The pandemic appeared to be causing wider and deeper damage to economic activity than first thought. The IMF said it now expects global output to shrink by 4.9%, compared with a 3.0% contraction predicted in April.
Advanced economies have been particularly hard hit, with U.S. output now expected to shrink 8.0%, more than two percentage points worse than the April forecast.
Shares of U.S. airlines, resorts and cruise operators slumped as travel was hit hard by lockdowns.

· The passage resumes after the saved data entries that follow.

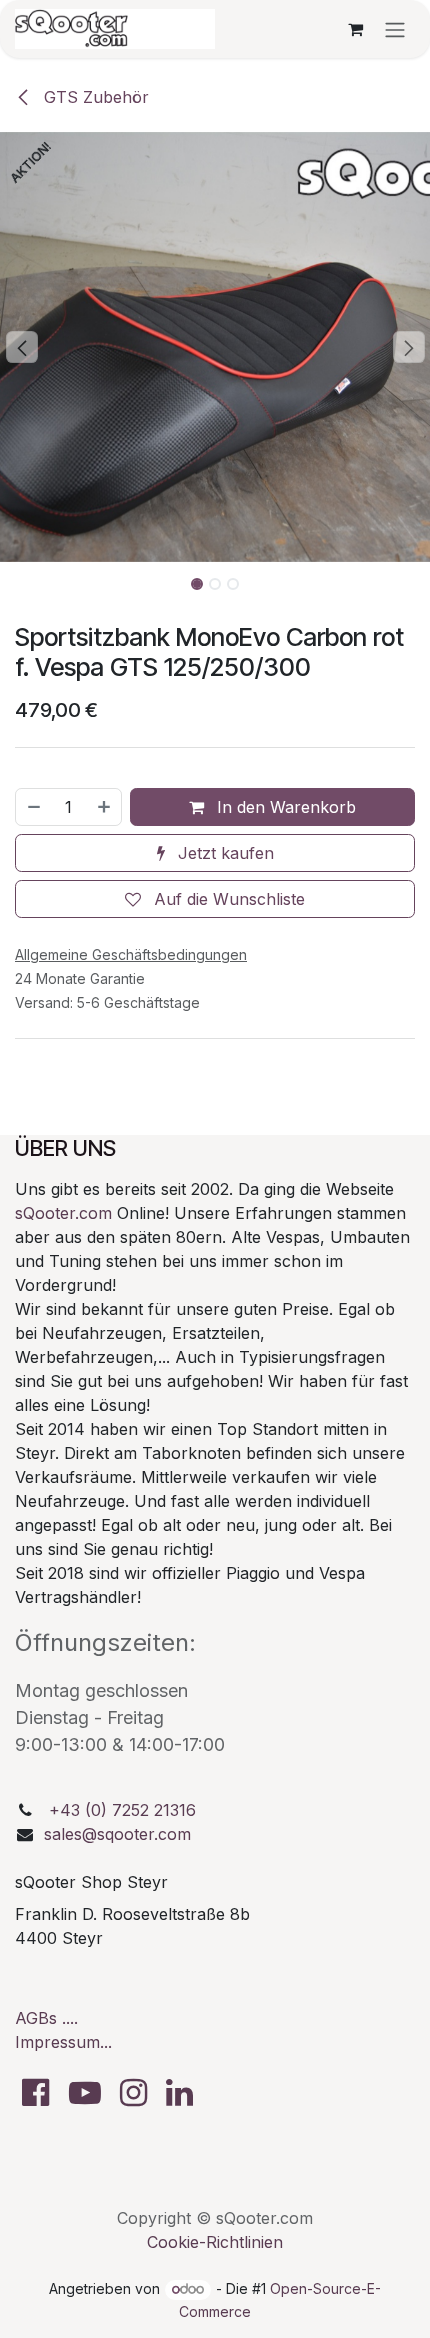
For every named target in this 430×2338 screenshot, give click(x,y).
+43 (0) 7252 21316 (122, 1810)
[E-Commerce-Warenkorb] (355, 29)
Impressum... (63, 2042)
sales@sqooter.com (117, 1834)
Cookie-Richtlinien (215, 2242)
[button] (21, 347)
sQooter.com (63, 1213)
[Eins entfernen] (33, 807)
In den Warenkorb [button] (284, 807)
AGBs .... (46, 2018)
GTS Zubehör (94, 97)
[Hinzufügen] (105, 807)
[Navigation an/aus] (395, 29)
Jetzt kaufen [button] (223, 853)
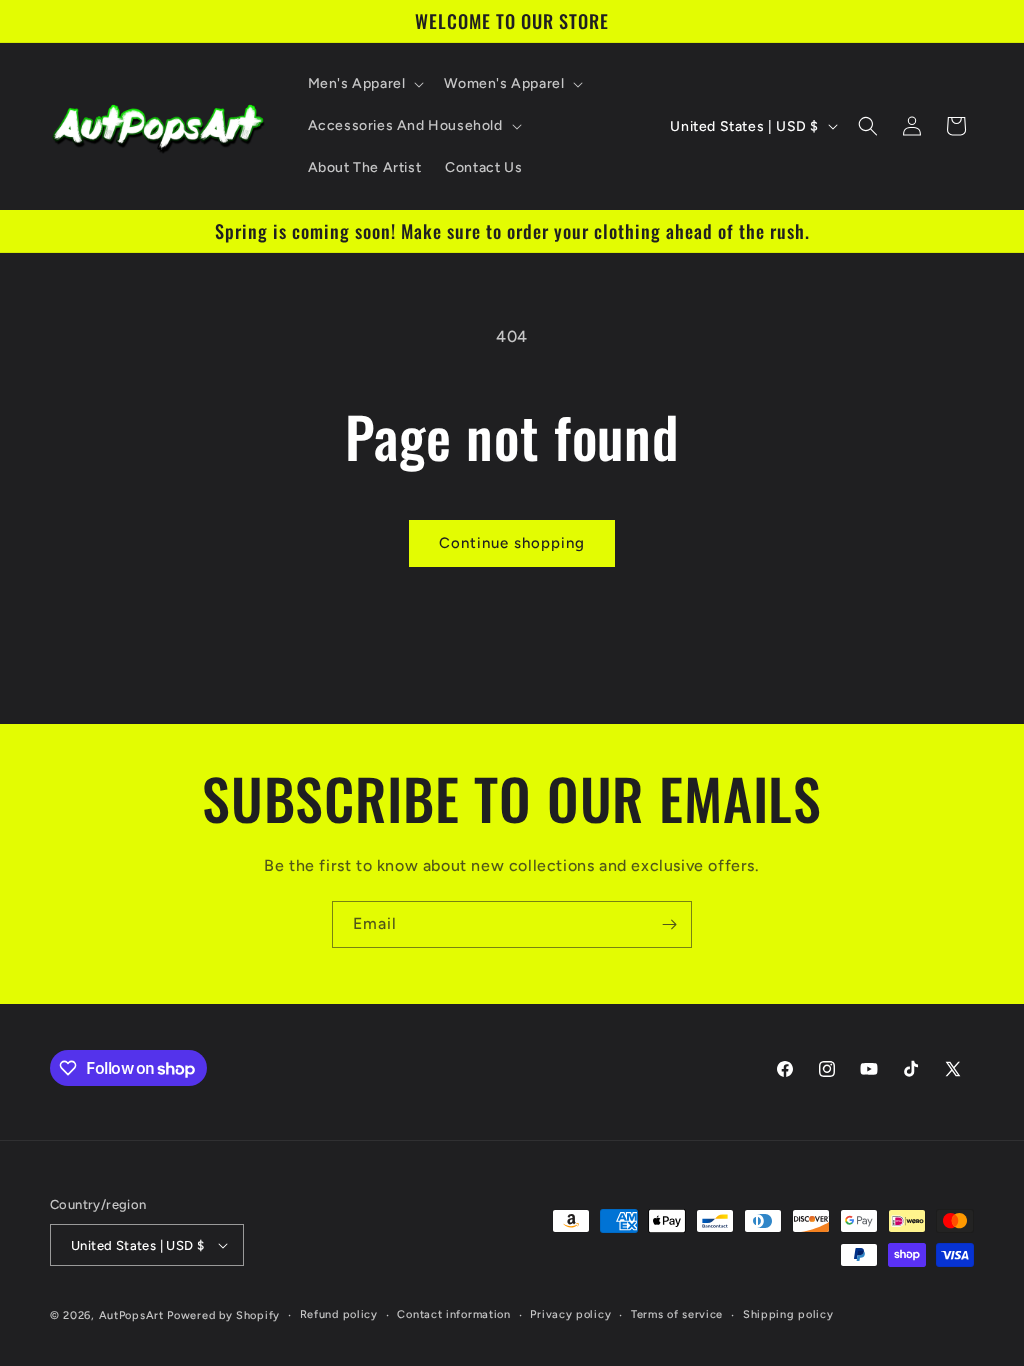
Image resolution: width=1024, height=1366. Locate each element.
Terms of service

Royal Caribbean Cruises Ltd, Norwegian Cruise Line Holdings Ltd and Wynn Resorts all tumbled along with the NYSE Arca Airline index.
Cruise operator Carnival Corp fell 11% as it also faced a Standard & Poor’s credit rating downgrade for its bonds to junk status.
The Dow Jones Industrial Average fell 710.16 points, or 2.72%, to 25,445.94, the S&P 500 lost 80.96 points, or 2.59%, to 3,050.33 and the Nasdaq Composite dropped 222.20 points, or 2.19%, to 9,909.17.
The S&P 500 finished the session about 10% under its Feb. 19 closing record high while the Dow Jones Industrials was about 14% from its Feb. 12 record close.
Wall Street’s fear gauge, the CBOE volatility index, closed 2.47 points higher at 33.84.
Before Wednesday’s sell-off, a slate of better-than-feared economic reports, easing lockdowns and massive stimulus measures had powered the Nasdaq to an all-time high and put the benchmark S&P 500 on track for its best quarterly performance since 1998.
“The market seemed pretty confident we were going to be in much better shape in 4-6 months from now. With the resurgence of cases, they’re starting to discount that,” said Shawn Cruz, senior manager for trader strategy at TD Ameritrade in Jersey City, New Jersey.
The biggest decliner among the 11 major S&P sub-sectors was energy, down 5.5%, as crude prices slumped on news of record storage and concerns about demand.
Utilities, down 0.9%, showed the smallest percentage decline as it is seen as a defensive sector with predictable revenue.
Dell Technologies Inc shares jumped 8.3% after a report said the company was considering spinning off its roughly $50 billion stake in cloud computing software maker VMware Inc. VMware rose 2.3%.
Declining issues outnumbered advancing ones on the NYSE by a 6.84-to-1 ratio; on Nasdaq, a 4.58-to-1 ratio favored decliners.
The S&P 500 posted 1 new 52-week highs and no new lows; the Nasdaq Composite recorded 44 new highs and 11 new lows.
On U.S. exchanges 13.35 billion shares changed hands compared with the 13.31 billion average for the last 20 sessions.